● DESCRIPTION OF THE TASK
Can you turn the records from the line containing "has height=700, width=700." down to the line containing "Action: coord(161,119)" into a numbered list, with both of those lines included and blank lines dropped?
* Start STORED DATA *
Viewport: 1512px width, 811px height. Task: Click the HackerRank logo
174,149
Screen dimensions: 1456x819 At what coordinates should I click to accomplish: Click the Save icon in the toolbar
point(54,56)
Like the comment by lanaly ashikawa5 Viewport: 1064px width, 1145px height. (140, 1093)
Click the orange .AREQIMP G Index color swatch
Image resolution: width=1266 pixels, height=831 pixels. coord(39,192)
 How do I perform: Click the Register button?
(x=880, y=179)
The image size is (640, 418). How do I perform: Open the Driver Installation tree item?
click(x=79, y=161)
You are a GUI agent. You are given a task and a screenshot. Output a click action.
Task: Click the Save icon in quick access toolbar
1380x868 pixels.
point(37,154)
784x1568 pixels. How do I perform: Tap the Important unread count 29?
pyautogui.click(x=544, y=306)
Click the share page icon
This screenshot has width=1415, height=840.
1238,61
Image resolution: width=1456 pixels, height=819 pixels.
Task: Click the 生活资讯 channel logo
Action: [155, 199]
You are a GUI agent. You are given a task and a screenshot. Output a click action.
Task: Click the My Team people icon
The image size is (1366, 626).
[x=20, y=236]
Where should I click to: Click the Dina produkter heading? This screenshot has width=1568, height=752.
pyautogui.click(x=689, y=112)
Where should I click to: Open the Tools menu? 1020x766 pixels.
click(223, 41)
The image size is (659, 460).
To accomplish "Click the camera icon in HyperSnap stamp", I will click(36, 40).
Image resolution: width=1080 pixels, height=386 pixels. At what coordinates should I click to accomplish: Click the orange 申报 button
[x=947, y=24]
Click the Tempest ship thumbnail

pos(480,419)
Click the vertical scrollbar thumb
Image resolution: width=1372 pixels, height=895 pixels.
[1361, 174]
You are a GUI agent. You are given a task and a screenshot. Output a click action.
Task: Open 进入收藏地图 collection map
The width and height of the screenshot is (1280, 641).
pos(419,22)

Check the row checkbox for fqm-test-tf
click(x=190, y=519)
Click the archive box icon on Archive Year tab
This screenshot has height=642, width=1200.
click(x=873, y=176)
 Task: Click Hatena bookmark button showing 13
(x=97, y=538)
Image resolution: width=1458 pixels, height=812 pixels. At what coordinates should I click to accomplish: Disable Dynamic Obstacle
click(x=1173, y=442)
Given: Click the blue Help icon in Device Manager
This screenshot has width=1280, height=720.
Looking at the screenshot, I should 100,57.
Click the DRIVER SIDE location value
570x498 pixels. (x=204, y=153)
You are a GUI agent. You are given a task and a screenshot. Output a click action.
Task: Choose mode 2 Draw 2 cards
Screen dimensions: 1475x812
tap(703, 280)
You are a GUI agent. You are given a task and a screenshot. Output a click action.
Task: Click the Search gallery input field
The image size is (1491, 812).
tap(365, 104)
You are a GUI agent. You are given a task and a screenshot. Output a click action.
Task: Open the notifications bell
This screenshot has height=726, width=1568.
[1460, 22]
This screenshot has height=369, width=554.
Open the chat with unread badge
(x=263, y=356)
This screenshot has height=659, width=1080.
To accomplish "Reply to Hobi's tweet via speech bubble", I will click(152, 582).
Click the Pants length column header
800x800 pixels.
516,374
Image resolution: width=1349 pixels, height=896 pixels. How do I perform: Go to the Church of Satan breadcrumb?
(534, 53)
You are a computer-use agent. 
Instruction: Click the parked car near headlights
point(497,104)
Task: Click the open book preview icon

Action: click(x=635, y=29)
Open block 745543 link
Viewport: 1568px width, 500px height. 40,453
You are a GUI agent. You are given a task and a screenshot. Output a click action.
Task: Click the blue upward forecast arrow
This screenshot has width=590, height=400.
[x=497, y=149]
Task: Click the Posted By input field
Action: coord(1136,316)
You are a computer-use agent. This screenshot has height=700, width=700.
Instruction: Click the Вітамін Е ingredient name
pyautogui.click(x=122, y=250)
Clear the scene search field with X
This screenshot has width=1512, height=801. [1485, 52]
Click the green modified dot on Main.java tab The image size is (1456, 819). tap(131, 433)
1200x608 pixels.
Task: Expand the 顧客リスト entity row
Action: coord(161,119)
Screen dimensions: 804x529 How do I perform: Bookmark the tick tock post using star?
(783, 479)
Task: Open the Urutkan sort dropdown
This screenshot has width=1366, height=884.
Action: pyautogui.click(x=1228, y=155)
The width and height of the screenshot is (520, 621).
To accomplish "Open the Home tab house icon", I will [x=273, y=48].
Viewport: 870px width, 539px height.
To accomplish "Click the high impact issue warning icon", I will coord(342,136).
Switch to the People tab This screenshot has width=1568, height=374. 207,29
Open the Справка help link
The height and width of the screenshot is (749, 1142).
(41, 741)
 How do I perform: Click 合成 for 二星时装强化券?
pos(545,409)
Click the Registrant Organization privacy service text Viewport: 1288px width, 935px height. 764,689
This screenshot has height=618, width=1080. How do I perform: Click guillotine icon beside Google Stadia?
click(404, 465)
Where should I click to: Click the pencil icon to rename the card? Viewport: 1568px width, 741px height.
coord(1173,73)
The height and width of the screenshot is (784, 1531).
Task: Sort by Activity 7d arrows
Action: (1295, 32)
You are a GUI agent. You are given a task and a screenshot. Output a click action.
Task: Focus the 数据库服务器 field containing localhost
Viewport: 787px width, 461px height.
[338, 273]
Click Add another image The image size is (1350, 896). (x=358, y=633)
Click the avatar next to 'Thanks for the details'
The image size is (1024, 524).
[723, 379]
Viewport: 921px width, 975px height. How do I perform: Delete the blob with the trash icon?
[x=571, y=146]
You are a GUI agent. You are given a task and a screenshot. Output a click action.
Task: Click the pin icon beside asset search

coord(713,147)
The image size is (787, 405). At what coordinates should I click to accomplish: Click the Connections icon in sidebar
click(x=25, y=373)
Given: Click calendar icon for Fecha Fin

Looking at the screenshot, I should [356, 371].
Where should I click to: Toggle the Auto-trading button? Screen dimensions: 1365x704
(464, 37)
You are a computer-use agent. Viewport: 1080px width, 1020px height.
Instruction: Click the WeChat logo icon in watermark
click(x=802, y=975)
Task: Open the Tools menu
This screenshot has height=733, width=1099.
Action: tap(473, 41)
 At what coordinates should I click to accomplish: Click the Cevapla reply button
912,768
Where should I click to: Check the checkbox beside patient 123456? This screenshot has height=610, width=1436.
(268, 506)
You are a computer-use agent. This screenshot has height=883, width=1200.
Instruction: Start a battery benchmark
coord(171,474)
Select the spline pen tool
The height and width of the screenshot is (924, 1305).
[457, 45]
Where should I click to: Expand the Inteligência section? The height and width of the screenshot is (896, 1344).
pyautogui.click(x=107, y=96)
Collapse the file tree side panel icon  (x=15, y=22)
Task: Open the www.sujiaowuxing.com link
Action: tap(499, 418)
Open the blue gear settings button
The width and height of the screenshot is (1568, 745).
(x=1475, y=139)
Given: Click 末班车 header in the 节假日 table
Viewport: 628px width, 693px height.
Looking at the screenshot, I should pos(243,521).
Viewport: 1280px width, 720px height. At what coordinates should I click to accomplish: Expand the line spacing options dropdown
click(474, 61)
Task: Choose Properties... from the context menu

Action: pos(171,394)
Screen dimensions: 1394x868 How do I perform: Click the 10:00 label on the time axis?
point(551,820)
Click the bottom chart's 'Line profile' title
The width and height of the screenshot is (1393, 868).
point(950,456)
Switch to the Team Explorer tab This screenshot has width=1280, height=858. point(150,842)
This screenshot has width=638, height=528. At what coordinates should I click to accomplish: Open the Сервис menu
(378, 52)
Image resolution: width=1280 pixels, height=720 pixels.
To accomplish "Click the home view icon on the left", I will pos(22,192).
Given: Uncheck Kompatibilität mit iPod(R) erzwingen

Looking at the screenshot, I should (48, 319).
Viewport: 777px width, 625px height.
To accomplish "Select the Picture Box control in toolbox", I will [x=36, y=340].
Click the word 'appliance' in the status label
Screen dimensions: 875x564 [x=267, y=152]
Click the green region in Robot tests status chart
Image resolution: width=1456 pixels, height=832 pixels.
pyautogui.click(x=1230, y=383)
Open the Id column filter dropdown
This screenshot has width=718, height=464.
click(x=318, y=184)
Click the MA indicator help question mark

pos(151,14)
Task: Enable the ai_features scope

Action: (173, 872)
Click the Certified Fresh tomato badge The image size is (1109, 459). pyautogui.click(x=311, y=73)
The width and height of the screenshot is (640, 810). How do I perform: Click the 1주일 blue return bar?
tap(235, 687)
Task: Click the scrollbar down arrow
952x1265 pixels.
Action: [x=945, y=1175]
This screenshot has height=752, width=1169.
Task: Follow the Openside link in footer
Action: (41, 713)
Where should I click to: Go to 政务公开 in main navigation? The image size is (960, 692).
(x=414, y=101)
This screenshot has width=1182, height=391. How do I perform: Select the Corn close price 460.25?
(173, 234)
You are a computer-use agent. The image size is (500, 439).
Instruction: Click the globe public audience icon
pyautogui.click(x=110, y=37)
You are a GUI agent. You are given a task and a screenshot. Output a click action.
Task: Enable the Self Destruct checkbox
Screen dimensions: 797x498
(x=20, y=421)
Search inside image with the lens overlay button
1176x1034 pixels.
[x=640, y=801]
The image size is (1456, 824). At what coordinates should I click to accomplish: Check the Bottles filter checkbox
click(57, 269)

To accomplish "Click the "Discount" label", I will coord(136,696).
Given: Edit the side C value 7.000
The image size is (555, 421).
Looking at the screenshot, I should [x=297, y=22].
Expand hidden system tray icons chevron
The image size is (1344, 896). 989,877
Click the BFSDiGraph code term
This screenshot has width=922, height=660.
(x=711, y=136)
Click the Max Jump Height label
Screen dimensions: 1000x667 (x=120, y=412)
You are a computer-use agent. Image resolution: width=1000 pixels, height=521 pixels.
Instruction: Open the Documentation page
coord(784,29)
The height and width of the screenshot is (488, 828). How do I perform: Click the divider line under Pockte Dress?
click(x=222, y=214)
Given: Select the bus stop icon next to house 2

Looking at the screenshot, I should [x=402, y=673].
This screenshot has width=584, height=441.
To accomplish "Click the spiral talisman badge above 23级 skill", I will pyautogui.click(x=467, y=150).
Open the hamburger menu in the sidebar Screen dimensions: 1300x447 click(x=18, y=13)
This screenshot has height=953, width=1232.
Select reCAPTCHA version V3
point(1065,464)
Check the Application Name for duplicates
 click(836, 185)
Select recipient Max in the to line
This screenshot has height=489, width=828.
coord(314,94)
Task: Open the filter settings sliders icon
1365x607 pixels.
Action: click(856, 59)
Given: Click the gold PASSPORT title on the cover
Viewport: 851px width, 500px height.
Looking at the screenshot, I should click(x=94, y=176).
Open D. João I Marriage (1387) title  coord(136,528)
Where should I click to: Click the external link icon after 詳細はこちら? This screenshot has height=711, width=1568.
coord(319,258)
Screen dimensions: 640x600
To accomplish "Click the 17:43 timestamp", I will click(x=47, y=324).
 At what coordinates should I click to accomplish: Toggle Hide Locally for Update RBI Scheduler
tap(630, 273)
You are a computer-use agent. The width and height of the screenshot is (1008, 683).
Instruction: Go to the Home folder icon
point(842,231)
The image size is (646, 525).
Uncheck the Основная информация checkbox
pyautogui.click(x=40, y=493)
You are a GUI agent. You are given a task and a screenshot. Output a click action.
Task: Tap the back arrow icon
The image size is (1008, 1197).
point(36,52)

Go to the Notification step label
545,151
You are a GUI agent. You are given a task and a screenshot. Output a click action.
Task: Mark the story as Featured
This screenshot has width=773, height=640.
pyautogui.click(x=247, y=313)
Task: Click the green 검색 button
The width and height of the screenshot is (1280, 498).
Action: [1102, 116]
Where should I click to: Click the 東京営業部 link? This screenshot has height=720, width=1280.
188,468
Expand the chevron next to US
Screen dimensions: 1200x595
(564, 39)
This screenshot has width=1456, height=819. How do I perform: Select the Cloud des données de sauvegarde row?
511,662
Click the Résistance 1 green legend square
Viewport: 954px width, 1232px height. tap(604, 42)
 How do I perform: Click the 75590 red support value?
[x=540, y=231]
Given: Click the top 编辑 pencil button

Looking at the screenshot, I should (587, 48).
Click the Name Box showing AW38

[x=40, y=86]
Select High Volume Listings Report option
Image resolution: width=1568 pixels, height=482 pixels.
* End STORED DATA *
● CORRECT RESPONSE
1. You are a computer-use agent. This screenshot has height=700, width=700.
2. Instruction: Click the Вітамін Е ingredient name
3. pyautogui.click(x=122, y=250)
4. Clear the scene search field with X
5. This screenshot has width=1512, height=801. [1485, 52]
6. Click the green modified dot on Main.java tab The image size is (1456, 819). tap(131, 433)
7. 1200x608 pixels.
8. Task: Expand the 顧客リスト entity row
9. Action: coord(161,119)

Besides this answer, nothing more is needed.